Ellis scrambled up the tree alongside the guerrilla and looked across the fields. There were two black tanks trundling heavily along the narrow stony road from Kabul. He felt very tense: this was his first sight of the enemy. With their armor plating and their enormous guns they looked invulnerable, especially by contrast with the ragged guerrillas and their rifles; and yet the Valley was littered with the remains of tanks the guerrillas had destroyed with homemade mines, well-placed grenades and stolen rockets.

There were no other vehicles with the tanks. It was not a patrol, then, or a raiding party; the tanks were probably being delivered to Rokha after being repaired at Bagram, or perhaps they had just arrived from the Soviet Union.

He began calculating.

The tanks were going at about ten miles per hour, so they would reach the bridge in a minute and a half. The fuse had been burning for less than a minute: it had at least three minutes to go. At present the tanks would be across the bridge and a safe distance away before the explosion. He had to shorten the fuse.

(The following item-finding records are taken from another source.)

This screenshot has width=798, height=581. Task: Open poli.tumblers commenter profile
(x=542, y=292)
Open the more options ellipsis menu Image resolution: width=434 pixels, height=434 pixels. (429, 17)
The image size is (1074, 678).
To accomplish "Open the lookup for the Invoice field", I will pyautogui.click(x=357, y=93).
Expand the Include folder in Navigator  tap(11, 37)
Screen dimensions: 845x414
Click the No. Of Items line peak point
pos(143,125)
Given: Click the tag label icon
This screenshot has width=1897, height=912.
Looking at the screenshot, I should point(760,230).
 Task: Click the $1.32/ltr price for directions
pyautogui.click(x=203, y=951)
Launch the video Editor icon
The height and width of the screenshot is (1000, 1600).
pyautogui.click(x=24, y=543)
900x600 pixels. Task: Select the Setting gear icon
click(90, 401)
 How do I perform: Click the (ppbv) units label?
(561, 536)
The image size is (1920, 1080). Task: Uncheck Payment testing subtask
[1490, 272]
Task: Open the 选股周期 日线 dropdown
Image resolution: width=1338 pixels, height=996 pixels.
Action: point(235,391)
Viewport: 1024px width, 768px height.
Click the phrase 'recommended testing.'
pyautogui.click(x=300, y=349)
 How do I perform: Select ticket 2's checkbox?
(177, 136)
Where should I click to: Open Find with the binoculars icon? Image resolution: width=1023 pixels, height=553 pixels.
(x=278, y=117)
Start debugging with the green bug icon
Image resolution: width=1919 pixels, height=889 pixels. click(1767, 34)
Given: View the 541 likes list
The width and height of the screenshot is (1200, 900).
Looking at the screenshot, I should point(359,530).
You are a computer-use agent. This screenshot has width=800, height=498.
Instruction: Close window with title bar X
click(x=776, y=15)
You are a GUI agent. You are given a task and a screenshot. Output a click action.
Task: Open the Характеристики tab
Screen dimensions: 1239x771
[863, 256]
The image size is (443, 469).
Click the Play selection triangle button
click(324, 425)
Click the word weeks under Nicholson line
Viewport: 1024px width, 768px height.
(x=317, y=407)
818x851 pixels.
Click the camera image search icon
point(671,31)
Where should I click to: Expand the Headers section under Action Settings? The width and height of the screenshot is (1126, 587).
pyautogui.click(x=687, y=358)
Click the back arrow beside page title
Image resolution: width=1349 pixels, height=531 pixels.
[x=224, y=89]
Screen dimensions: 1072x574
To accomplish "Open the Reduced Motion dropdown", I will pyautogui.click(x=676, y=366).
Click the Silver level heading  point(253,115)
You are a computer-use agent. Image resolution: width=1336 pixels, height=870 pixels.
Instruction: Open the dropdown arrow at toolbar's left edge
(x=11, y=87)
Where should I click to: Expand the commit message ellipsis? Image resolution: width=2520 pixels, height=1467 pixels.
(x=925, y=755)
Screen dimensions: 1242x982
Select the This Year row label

He dropped from the tree and started to run, thinking: How the hell many years is it since the last time I was in a combat zone?

He heard footsteps behind him and glanced back. Ali was running right behind him, grinning horribly, and two more men were close on his heels. The others were taking cover along the riverbank.

A moment later he reached the bridge and dropped to one knee beside his slow-burning fuse, slipping the kit bag off his shoulder as he did so. He continued to calculate while he fumbled the bag open and rooted around for his pocketknife. The tanks were now a minute away, he thought. Blasting fuse burned at the rate of a foot every thirty to forty-five seconds. Was this particular reel slow, average or fast? He seemed to recall that it was fast. Say a foot, then, for a thirty-second delay. In thirty seconds he could run about a hundred and fifty yards—enough for safety, just barely.

He opened the pocketknife and handed it to Ali, who had knelt down beside him. Ellis grabbed the fuse wire at a point a foot from where it was joined to the blasting cap, and held it with both hands for Ali to cut. He held the severed end in his left hand and the burning fuse in his right. He was not sure whether it was time yet to relight the severed end.